Problem requirements :: Every record below must be set down again exactly as given.

-----

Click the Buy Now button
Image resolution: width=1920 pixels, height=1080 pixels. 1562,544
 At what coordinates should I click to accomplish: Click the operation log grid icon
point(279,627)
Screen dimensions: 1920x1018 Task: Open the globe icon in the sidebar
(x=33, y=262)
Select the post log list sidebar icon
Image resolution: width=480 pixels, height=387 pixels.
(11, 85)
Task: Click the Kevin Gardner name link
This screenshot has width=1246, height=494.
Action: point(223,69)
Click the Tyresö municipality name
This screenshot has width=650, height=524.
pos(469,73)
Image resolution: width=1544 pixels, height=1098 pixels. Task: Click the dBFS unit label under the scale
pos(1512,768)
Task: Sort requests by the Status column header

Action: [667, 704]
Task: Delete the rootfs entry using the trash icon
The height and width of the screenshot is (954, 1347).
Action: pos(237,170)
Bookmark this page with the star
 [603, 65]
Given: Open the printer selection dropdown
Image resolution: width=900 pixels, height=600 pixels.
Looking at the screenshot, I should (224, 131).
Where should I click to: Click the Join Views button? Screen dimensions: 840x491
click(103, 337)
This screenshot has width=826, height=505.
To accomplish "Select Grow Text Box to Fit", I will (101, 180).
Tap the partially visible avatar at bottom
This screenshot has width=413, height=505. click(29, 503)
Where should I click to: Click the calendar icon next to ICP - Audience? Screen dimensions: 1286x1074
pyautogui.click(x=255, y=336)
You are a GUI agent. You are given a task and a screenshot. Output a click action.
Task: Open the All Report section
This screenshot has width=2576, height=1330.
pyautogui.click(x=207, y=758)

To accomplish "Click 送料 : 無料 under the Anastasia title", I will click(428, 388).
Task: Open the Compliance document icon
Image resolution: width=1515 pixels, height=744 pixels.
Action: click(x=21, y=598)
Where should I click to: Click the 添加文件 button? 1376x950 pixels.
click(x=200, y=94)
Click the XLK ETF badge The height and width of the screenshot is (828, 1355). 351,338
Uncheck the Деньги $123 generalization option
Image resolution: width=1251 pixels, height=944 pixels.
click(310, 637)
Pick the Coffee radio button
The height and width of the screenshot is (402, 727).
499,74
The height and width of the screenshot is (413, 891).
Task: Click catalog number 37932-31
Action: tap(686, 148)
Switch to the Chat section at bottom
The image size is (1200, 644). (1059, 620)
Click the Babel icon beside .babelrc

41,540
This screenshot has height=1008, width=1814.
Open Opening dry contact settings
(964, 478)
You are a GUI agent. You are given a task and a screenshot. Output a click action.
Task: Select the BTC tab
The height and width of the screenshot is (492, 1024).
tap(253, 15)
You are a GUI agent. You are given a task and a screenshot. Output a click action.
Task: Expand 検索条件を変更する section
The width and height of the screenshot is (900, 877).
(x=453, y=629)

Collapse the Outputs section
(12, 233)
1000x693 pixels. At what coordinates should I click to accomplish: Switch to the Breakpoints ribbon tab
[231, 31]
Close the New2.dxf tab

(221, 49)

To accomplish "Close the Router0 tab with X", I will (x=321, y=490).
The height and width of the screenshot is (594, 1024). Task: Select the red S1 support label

-----

Solution for this exercise ::
Click the Buy Now button
Image resolution: width=1920 pixels, height=1080 pixels. 1562,544
 At what coordinates should I click to accomplish: Click the operation log grid icon
point(279,627)
Screen dimensions: 1920x1018 Task: Open the globe icon in the sidebar
(x=33, y=262)
Select the post log list sidebar icon
Image resolution: width=480 pixels, height=387 pixels.
(11, 85)
Task: Click the Kevin Gardner name link
This screenshot has width=1246, height=494.
Action: point(223,69)
Click the Tyresö municipality name
This screenshot has width=650, height=524.
pos(469,73)
Image resolution: width=1544 pixels, height=1098 pixels. Task: Click the dBFS unit label under the scale
pos(1512,768)
Task: Sort requests by the Status column header

Action: [667, 704]
Task: Delete the rootfs entry using the trash icon
The height and width of the screenshot is (954, 1347).
Action: pos(237,170)
Bookmark this page with the star
 [603, 65]
Given: Open the printer selection dropdown
Image resolution: width=900 pixels, height=600 pixels.
Looking at the screenshot, I should (224, 131).
Where should I click to: Click the Join Views button? Screen dimensions: 840x491
click(103, 337)
This screenshot has width=826, height=505.
To accomplish "Select Grow Text Box to Fit", I will (101, 180).
Tap the partially visible avatar at bottom
This screenshot has width=413, height=505. click(29, 503)
Where should I click to: Click the calendar icon next to ICP - Audience? Screen dimensions: 1286x1074
pyautogui.click(x=255, y=336)
You are a GUI agent. You are given a task and a screenshot. Output a click action.
Task: Open the All Report section
This screenshot has width=2576, height=1330.
pyautogui.click(x=207, y=758)

To accomplish "Click 送料 : 無料 under the Anastasia title", I will click(428, 388).
Task: Open the Compliance document icon
Image resolution: width=1515 pixels, height=744 pixels.
Action: click(x=21, y=598)
Where should I click to: Click the 添加文件 button? 1376x950 pixels.
click(x=200, y=94)
Click the XLK ETF badge The height and width of the screenshot is (828, 1355). 351,338
Uncheck the Деньги $123 generalization option
Image resolution: width=1251 pixels, height=944 pixels.
click(310, 637)
Pick the Coffee radio button
The height and width of the screenshot is (402, 727).
499,74
The height and width of the screenshot is (413, 891).
Task: Click catalog number 37932-31
Action: tap(686, 148)
Switch to the Chat section at bottom
The image size is (1200, 644). (1059, 620)
Click the Babel icon beside .babelrc

41,540
This screenshot has height=1008, width=1814.
Open Opening dry contact settings
(964, 478)
You are a GUI agent. You are given a task and a screenshot. Output a click action.
Task: Select the BTC tab
The height and width of the screenshot is (492, 1024).
tap(253, 15)
You are a GUI agent. You are given a task and a screenshot. Output a click action.
Task: Expand 検索条件を変更する section
The width and height of the screenshot is (900, 877).
(x=453, y=629)

Collapse the Outputs section
(12, 233)
1000x693 pixels. At what coordinates should I click to accomplish: Switch to the Breakpoints ribbon tab
[231, 31]
Close the New2.dxf tab

(221, 49)

To accomplish "Close the Router0 tab with X", I will (x=321, y=490).
The height and width of the screenshot is (594, 1024). Task: Select the red S1 support label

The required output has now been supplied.